Fibonacci Sequence | a Pattern of Natural Beauty| Binet formula

## Introduction

Fibonacci sequence $F_n$ is defined recursively in the following way: Let $F_0=0$ and $F_1=1$ we define $F_{i}=F_{i-2}+F_{i-1}$, for any integer $i > 2$.
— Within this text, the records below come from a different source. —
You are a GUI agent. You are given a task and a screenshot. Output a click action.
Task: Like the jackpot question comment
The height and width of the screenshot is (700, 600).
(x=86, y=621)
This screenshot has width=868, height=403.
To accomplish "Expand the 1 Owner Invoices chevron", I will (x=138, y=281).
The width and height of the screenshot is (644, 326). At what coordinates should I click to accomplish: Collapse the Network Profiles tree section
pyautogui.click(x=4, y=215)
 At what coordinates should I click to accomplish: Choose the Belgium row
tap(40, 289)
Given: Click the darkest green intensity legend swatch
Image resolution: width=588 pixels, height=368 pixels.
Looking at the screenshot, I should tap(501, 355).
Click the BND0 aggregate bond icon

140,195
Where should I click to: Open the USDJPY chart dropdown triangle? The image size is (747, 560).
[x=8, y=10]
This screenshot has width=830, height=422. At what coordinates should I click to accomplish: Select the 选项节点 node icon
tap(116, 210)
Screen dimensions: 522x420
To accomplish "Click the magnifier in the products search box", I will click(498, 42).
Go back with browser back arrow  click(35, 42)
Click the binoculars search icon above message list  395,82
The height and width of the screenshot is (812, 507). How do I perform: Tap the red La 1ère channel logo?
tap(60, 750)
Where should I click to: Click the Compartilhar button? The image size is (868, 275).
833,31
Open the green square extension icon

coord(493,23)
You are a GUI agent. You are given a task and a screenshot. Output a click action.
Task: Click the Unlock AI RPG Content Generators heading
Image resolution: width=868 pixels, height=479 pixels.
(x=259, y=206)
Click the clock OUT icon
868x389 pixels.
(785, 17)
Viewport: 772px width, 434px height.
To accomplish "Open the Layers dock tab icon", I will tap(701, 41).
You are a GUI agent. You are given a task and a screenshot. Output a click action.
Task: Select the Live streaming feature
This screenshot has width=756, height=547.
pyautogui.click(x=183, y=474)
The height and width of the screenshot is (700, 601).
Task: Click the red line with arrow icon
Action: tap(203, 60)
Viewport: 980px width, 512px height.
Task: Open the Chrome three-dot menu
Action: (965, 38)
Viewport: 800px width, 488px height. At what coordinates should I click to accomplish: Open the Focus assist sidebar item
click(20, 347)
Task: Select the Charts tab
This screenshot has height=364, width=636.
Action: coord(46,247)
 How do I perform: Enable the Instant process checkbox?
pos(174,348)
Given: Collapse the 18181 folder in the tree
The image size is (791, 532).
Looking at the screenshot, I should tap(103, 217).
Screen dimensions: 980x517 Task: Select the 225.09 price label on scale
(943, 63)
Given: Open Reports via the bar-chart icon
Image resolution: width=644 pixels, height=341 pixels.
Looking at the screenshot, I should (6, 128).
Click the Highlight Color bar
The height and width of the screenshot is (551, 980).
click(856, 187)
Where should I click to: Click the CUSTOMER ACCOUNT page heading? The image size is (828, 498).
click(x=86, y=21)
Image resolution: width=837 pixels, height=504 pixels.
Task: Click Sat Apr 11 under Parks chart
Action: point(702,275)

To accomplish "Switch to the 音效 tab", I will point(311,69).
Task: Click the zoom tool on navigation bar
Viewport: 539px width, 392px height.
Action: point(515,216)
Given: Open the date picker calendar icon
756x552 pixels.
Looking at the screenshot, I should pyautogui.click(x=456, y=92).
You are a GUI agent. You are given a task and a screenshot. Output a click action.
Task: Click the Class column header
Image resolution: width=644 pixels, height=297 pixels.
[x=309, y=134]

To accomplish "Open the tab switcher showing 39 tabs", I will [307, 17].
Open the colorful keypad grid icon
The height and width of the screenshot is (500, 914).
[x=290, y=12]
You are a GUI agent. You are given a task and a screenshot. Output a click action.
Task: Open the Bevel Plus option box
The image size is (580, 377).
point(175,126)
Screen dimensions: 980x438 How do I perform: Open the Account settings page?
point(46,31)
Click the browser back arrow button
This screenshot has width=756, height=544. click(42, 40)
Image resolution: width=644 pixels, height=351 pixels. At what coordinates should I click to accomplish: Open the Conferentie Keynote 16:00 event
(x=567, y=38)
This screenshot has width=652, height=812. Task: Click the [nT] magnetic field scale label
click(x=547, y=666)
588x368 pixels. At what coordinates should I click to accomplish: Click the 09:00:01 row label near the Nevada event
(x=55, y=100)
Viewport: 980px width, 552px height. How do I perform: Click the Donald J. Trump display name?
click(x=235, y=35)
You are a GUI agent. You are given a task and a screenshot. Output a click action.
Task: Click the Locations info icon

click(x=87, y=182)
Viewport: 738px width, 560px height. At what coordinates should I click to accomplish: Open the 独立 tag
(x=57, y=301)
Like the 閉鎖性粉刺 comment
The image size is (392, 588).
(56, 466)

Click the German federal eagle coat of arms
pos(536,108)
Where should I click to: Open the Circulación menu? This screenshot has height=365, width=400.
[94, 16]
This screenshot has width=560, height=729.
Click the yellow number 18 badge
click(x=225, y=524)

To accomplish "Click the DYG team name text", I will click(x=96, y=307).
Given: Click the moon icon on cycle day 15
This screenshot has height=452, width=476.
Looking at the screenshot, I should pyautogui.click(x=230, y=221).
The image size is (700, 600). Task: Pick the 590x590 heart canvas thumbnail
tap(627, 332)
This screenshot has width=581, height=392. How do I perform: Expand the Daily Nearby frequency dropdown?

Ted talk on the magic of Fibonacci numbers, by Prof. Arthur T. Benjamin

Consider the following numbers:

$\phi=\frac{1+\sqrt{5}}{2} \quad \mbox{and} \quad \psi=\frac{1-\sqrt{5}}{2}$

This two numbers are strongly related to Fibonacci numbers. The first formula to consider known as Binet Formula'':

#### Binet Formula

$$\tag{1} F_n=\frac{\phi^n-\psi^n}{\phi-\psi}$$

#### Proof:

It is fairly easy to prove the Binet formula by using mathematical induction. The base case

$F_0=\frac{\phi^0-\psi^0}{\phi-\psi}$ is readily verified.
Inductive Step:: Suppose that the Binet formula holds for integer $m$.

Notice that both $\psi$ and $\phi$ satisfy $x^2-x-1=0$. Thus,

$\phi^2= \phi+1$ and $\psi^2=\psi+1$. Using these two equalities we get $\begin{array}{l} \frac{\phi^{m+1}-\psi^{m+1}}{\phi-\psi} &= \frac{\phi^{m-1}\phi^2-\psi^{m-1}\psi^2}{\phi-\psi} \\ &= \frac{\phi^{m-1}(\phi+1)-\psi^{m-1}(\psi+1)}{\phi-\psi} \\ &= \frac{\phi^m-\psi^m}{\phi-\psi}+\frac{\phi^{m-1}-\psi^{m-1}}{\phi-\psi} \\ &= F_m+F_{m-1} \\ &= F_{m+1} \end{array}$ $\blacksquare$

Consider the sequence

$\frac{F_{n+1}}{F_n}$

What is the limit of this sequence, when $n$ goes to infinity? Does this sequence converge? Well, it turned out to be that this sequence converges to the number $\phi$. The number $\phi$, also known as the ''Golden Ratio'', is a very important number in mathematics appearing everywhere, you can find it in art, architecture, biology, nature and many many more.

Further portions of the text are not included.